City, News

Riders protest MBTA line cuts on bus route 55

State representatives riding 55 bus
From left to right: Boston City Councilor Kenzie Bok and State Representatives Jay Livingstone and Jon Santiago ride the 55 bus in Fenway on Sunday. Residents rallied for the 55’s return to its pre-pandemic schedule and route. KAITO AU/ DAILY FREE PRESS STAFF

Riders of bus route 55 protested the shortened bus hours and removal of the Park Street stop by the Massachusetts Bay Transit Authority on Sunday afternoon. 

Protesters sported slogans like “Public Transit is Public Good” and “Fenway [hearts] the 55” at  the “Ride the 5” rally, hosted by Fenway Community Development Corporation to restore the bus line’s pre-pandemic schedule and reinstate its Park Street stop.

The MBTA announced last year that due to low ridership likely caused by the COVID-19 pandemic they planned to alter their public transportation systems by suspending service for nine bus routes and consolidating another seven in early March this year. 

The 55 was on the suspension list until Fenway community organizations assembled to bring back the route. Fenway CDC partnered with City Councilor Kenzie Bok to rally for the 55 route’s reinstatement.

The initial complaints were successful in returning the 55 to Fenway residents, but with a few changes: The bus hours weren’t fully replenished and shrunk from 6 a.m. to 11 p.m. to 10 a.m. to 3:40 p.m., and the final stop changed from Park Street to Copley Station.

According to a press release from a Fenway CDC organizer, the MBTA cited low ridership from the 55 as the reason for its cuts, yet she wrote it runs a “critical route for many residents’ day-to-day commuting, including elders and residents with low or fixed incomes.”

The new hours don’t accommodate those who work schedules similar to the classic 9 a.m. to 5 p.m. hours or those commuting to and from early morning appointments or senior-safety-focused grocery shopping hours held in the early morning, inconveniencing seniors, students and young professionals in the area.

Until recently, Fenway resident Marie Fukuda, who has lived in the area since 1985, would take the 55 route to Massachusetts General Hospital, where she works as a clinical research coordinator.

“I’d take the bus going downtown, up Beacon Hill and then walk down the hill from there,” she said. “It was a very convenient transit until the service stopped.”

Tracey Hunt, the community coordinator for the Peterborough senior center and over 30 years Fenway resident, explains that many members of the senior community use the 55.

“They are very upset because they can’t get to Park Street,” Hunt said. “A lot of them can’t go down the stairs of the Copley [station] because it is not accessible. We have a senior shuttle … but that’s only limited time. So, it would be great to have this service back on track.”

Another Fenway resident, college student Victoria Levina, has used the Green Line as her main source of transportation since moving to the area a month ago and said she would use the bus if hours were extended.

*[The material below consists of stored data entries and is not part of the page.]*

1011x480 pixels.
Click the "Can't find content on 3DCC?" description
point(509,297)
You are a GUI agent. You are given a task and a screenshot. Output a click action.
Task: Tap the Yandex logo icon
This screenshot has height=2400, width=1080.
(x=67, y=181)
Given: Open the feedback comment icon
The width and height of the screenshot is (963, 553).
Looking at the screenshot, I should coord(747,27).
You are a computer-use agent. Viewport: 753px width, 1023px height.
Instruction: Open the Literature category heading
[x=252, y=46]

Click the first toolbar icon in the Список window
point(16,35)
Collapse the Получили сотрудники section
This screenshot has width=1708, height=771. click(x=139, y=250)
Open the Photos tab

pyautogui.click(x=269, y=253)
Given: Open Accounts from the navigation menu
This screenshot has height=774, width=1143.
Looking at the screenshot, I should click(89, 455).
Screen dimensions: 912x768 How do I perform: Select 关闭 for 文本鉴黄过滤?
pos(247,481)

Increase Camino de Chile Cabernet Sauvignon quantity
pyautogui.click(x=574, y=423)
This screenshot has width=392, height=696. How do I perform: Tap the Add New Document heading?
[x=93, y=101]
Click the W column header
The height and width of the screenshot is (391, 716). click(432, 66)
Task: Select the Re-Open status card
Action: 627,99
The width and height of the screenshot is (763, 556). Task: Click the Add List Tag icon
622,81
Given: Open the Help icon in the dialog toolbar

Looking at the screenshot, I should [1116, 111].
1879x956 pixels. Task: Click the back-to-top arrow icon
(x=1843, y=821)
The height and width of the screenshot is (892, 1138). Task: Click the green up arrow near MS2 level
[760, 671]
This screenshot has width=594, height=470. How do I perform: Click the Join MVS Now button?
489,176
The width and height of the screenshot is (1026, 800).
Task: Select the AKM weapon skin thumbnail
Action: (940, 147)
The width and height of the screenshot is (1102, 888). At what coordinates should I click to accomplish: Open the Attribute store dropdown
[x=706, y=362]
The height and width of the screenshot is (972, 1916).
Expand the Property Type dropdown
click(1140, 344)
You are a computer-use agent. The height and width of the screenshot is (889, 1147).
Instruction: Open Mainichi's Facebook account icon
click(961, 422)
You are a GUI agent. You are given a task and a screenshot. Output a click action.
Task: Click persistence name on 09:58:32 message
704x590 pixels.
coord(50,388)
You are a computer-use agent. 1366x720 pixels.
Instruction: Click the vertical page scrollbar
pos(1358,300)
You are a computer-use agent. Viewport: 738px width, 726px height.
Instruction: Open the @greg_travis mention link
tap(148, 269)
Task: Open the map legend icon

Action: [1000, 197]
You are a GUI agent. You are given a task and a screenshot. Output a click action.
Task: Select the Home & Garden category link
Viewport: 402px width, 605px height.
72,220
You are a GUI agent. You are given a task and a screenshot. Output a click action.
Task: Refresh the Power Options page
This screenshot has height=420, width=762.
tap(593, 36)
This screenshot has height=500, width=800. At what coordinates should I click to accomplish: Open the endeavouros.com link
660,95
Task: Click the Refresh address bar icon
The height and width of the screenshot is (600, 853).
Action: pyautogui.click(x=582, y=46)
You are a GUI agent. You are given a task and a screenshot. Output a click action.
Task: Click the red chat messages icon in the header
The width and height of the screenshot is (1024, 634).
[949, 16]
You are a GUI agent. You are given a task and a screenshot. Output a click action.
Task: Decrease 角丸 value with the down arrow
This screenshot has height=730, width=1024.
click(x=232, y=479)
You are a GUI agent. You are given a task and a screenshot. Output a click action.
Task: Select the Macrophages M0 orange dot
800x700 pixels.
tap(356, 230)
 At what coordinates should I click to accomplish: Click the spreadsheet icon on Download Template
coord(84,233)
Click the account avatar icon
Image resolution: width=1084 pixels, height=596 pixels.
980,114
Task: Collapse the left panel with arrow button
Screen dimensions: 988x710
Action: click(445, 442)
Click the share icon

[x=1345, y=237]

“[The Green Line] is a far walk,” she said. “Having something that runs right here would definitely be very convenient.”

There are other public transit stations around the Fenway area, but those extra few blocks are harder for older residents who might use canes or walkers, according to Hunt.

Fenway Civic Association, Fenway CDC, Fenway residents and other local organizations are continuing  the fight through weekly coffee and conversation meetings at Ramler Park.

According to Fukuda, the bus’s return is a community effort that they will continue to work towards.  

“We have some responsibility,” she said. “We’re ready to work to try and make the case [for reinstatement] and in the meantime we’re going to continue rallying like this.”